Me: ” Well, there are so many people who love you M. I think Daddy, and Gran and Grandad, and Grandma, and Auntie H and so many other people would want you if Mummy wasn’t here anymore.”
She goes quiet for a moment and I squeeze my lips together, holding back a giggle.
Miss M: “Well, if Daddy, and Gran and Grandad and everyone dies can I live there?”
Me: “Who knows sweetie, but let’s hope that never happens.”
M smiles, her eyes fixed somewhere in the future where maybe she too has a horse called Milly and soft yellow chicks in the kitchen.
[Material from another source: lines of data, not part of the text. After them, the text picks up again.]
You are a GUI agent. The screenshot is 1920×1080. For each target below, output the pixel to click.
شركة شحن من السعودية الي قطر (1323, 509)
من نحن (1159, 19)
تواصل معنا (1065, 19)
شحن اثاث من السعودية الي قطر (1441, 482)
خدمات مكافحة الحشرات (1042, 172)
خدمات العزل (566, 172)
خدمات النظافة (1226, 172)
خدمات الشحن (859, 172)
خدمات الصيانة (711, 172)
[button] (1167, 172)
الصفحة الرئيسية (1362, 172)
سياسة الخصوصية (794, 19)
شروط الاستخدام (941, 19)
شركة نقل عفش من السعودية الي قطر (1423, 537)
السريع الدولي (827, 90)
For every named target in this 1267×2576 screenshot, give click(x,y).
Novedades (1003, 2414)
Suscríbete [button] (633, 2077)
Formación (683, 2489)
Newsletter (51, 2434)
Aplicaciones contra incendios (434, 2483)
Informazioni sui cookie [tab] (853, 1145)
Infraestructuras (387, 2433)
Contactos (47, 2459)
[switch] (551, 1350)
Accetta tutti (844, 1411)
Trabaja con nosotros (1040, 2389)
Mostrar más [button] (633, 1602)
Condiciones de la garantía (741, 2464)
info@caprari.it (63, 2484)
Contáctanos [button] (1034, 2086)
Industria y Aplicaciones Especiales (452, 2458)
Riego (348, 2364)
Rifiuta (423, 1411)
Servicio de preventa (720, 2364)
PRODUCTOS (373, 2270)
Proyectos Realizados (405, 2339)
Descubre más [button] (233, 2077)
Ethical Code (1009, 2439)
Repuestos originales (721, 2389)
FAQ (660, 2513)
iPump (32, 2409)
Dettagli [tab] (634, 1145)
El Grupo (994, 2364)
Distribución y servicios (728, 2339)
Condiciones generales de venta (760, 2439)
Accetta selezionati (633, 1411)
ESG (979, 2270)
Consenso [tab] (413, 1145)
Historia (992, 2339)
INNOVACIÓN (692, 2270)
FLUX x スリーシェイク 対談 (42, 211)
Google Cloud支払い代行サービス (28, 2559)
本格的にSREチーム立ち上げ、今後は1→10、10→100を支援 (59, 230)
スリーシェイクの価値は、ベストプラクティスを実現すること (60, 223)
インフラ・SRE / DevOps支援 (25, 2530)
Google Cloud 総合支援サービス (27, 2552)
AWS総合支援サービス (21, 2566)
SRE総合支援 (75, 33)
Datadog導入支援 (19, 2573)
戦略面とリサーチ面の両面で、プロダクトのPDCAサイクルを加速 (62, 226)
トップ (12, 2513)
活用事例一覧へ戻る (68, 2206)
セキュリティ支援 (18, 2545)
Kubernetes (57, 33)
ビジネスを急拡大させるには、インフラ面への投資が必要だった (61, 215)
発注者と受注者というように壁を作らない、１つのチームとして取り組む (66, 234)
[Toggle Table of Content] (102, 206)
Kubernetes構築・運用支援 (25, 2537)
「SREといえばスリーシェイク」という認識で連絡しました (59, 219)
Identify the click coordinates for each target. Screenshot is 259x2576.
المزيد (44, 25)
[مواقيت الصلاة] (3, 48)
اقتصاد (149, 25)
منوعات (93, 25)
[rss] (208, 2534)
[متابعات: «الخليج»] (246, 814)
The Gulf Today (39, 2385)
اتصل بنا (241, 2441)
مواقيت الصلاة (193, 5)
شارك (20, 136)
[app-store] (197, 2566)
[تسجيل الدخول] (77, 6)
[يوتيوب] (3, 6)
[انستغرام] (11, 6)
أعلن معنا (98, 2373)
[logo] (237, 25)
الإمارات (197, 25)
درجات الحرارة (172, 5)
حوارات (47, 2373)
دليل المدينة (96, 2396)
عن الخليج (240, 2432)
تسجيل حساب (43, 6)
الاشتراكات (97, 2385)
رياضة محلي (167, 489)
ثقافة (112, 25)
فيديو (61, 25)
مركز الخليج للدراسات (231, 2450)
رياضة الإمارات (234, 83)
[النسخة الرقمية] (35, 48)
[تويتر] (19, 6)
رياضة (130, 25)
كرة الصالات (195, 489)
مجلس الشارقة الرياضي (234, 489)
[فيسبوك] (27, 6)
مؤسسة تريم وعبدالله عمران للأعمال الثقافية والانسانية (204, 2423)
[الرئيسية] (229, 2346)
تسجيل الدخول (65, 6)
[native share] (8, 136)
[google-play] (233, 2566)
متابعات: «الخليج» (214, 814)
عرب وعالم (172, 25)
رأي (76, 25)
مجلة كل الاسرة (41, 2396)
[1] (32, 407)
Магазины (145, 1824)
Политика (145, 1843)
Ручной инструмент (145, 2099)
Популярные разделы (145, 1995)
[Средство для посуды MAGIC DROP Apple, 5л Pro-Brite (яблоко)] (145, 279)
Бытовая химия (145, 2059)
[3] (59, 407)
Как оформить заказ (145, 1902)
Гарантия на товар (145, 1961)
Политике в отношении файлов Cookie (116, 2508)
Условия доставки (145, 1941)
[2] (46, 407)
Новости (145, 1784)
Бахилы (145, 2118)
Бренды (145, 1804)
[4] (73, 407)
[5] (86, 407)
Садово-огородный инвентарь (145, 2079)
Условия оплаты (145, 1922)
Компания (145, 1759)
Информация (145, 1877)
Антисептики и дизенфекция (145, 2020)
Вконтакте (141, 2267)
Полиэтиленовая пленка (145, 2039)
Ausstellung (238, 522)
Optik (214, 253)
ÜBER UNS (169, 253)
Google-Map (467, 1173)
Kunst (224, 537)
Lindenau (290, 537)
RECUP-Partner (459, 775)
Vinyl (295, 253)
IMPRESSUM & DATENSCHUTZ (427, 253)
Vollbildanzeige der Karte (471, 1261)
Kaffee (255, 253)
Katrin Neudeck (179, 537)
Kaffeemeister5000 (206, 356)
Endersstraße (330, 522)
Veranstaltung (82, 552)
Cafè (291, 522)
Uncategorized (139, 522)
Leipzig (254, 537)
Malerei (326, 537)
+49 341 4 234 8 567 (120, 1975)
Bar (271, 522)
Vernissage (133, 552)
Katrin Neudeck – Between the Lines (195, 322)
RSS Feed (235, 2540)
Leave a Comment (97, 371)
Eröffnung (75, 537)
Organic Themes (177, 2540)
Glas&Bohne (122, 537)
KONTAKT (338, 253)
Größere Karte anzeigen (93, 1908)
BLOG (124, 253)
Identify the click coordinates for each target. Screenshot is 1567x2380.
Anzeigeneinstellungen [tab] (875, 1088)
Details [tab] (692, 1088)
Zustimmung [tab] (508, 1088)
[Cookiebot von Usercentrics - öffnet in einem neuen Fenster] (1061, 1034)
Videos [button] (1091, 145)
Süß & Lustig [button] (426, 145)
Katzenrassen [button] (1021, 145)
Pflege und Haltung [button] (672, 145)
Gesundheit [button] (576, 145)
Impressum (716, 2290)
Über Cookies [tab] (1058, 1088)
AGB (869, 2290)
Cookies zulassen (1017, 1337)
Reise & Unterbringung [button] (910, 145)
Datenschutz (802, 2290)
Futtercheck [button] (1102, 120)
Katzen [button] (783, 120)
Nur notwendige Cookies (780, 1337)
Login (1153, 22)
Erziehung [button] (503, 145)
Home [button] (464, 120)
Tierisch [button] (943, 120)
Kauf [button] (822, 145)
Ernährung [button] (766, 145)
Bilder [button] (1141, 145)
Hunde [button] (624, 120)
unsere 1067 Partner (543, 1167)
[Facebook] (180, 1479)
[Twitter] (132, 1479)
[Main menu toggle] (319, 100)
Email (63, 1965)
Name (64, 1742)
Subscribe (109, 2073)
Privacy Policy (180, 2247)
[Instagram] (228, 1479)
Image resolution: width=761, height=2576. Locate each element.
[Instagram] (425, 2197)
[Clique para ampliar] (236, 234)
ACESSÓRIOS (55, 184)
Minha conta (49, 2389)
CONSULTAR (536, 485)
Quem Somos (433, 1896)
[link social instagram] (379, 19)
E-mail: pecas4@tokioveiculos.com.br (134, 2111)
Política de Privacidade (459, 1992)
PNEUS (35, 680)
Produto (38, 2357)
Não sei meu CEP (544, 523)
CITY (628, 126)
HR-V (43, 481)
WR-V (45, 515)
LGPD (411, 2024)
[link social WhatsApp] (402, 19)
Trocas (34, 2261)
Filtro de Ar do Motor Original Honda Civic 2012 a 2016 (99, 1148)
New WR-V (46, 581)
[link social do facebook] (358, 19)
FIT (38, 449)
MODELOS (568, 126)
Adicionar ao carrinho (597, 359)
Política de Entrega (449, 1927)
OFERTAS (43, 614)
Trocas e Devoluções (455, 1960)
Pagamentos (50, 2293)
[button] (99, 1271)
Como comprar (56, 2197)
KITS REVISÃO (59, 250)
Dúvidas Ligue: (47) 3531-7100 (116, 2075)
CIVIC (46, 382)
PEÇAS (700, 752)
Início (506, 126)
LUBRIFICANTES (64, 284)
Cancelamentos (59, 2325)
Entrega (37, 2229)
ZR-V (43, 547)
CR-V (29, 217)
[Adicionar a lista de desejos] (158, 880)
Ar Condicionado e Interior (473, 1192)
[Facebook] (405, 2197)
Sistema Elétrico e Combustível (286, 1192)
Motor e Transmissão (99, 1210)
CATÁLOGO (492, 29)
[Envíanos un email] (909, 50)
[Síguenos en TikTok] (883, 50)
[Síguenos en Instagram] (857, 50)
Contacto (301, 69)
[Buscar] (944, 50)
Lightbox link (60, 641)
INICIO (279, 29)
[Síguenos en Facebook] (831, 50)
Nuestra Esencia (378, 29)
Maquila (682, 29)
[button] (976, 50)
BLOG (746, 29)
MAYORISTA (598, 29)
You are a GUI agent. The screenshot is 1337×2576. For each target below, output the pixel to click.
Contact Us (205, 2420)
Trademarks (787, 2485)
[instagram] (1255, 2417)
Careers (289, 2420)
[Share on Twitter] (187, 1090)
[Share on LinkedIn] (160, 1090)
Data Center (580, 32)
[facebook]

And I kiss her and tuck her in and whisper a huge thank you to the lovely folks who’ve sent us this to review.
This is Toffee, she’s cute and cuddly, not too noisy and she can only be woken by brushing, rather than being light activated and therefore heart attack inducing. She waggles her head, neighs ‘hello’ and gets scared if you make a loud noise - which therefore happens on a regular basis just so M can calm her with a brush or a carrot; and you can buy her at Toys R Us.
Miss M adores her and I’m hoping her arrival means M will no longer be wishing for our whole family to be wiped off the face of the planet any time soon.